§ **THE PROBLEM**:
Only the lines below from the one containing "Click rule number 1 in the list" to the one containing "Task: Focus the block path input field" should be repeated, both included and unchanged.
____________
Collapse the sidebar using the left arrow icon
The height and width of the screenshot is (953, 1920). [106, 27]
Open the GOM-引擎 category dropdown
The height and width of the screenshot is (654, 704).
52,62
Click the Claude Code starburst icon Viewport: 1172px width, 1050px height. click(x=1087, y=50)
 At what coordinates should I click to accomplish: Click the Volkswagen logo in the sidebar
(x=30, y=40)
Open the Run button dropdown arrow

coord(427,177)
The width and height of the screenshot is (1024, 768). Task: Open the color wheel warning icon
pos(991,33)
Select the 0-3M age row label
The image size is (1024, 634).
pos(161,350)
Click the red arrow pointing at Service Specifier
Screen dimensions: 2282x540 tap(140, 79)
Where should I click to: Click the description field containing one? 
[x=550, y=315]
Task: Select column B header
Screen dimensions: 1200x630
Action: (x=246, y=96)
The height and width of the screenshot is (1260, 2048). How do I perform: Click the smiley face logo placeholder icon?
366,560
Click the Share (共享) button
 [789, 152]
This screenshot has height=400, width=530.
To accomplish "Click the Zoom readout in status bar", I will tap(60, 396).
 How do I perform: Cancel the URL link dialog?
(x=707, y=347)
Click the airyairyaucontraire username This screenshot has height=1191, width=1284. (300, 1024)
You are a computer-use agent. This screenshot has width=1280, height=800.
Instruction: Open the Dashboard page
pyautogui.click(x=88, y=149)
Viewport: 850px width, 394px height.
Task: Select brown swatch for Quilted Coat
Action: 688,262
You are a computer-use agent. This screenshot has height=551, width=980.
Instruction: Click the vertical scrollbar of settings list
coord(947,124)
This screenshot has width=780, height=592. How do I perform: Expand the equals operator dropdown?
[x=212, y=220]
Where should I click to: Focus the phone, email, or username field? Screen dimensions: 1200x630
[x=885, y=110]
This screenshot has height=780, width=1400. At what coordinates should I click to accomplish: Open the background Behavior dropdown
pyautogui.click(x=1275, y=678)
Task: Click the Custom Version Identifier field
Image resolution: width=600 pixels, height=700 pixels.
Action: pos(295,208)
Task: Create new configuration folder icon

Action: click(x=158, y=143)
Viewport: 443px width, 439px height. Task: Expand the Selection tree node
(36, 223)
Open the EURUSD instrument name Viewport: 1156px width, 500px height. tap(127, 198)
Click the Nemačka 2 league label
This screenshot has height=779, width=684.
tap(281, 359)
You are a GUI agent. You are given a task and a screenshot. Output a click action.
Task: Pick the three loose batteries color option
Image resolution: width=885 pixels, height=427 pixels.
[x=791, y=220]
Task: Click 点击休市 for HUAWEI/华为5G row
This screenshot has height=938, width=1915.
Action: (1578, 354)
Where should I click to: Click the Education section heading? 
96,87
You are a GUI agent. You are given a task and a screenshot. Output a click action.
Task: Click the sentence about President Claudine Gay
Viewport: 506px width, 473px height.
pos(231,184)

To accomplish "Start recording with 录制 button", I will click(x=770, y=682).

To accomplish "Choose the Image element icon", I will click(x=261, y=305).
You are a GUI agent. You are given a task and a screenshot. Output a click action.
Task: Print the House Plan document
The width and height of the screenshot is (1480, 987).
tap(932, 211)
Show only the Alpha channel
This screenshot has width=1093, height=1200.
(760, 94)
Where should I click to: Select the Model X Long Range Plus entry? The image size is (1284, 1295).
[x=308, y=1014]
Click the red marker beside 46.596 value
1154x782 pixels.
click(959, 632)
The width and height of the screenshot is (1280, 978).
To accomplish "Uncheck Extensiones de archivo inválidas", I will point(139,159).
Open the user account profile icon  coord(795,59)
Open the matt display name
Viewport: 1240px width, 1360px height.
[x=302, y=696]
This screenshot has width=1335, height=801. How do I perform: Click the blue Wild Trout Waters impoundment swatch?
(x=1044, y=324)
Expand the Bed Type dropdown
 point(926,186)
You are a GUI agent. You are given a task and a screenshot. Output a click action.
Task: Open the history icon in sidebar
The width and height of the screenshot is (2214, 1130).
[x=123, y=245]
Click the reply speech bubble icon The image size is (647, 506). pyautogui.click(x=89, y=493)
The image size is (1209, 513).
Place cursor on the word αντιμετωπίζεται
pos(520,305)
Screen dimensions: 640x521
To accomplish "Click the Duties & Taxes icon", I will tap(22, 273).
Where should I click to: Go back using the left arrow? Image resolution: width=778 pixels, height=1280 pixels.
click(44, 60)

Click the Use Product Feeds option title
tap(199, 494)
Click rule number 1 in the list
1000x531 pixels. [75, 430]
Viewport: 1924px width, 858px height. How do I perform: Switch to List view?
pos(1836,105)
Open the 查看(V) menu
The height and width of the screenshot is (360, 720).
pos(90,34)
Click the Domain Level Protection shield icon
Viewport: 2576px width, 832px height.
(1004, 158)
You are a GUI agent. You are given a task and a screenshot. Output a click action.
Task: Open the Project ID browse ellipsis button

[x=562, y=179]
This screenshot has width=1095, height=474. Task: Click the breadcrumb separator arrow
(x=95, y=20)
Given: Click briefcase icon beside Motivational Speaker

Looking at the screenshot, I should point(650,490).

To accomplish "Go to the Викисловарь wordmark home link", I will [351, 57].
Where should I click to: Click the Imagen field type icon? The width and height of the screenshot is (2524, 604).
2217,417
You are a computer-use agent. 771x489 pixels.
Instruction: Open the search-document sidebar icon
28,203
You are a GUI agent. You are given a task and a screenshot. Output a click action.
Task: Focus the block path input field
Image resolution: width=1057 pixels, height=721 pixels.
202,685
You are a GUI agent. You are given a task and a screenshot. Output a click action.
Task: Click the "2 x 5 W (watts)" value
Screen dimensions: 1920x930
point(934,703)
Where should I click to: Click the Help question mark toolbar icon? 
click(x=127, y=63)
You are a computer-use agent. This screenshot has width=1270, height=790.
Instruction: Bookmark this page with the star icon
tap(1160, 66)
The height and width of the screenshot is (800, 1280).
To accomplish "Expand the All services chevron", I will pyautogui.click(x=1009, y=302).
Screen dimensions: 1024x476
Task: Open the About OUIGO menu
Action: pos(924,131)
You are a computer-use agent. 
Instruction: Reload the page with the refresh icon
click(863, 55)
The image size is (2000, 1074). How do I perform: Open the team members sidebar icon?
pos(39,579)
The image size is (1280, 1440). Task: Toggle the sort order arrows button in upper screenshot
____________
§ **SOLUTION TO THIS TASK**:
Click rule number 1 in the list
1000x531 pixels. [75, 430]
Viewport: 1924px width, 858px height. How do I perform: Switch to List view?
pos(1836,105)
Open the 查看(V) menu
The height and width of the screenshot is (360, 720).
pos(90,34)
Click the Domain Level Protection shield icon
Viewport: 2576px width, 832px height.
(1004, 158)
You are a GUI agent. You are given a task and a screenshot. Output a click action.
Task: Open the Project ID browse ellipsis button

[x=562, y=179]
This screenshot has width=1095, height=474. Task: Click the breadcrumb separator arrow
(x=95, y=20)
Given: Click briefcase icon beside Motivational Speaker

Looking at the screenshot, I should point(650,490).

To accomplish "Go to the Викисловарь wordmark home link", I will [351, 57].
Where should I click to: Click the Imagen field type icon? The width and height of the screenshot is (2524, 604).
2217,417
You are a computer-use agent. 771x489 pixels.
Instruction: Open the search-document sidebar icon
28,203
You are a GUI agent. You are given a task and a screenshot. Output a click action.
Task: Focus the block path input field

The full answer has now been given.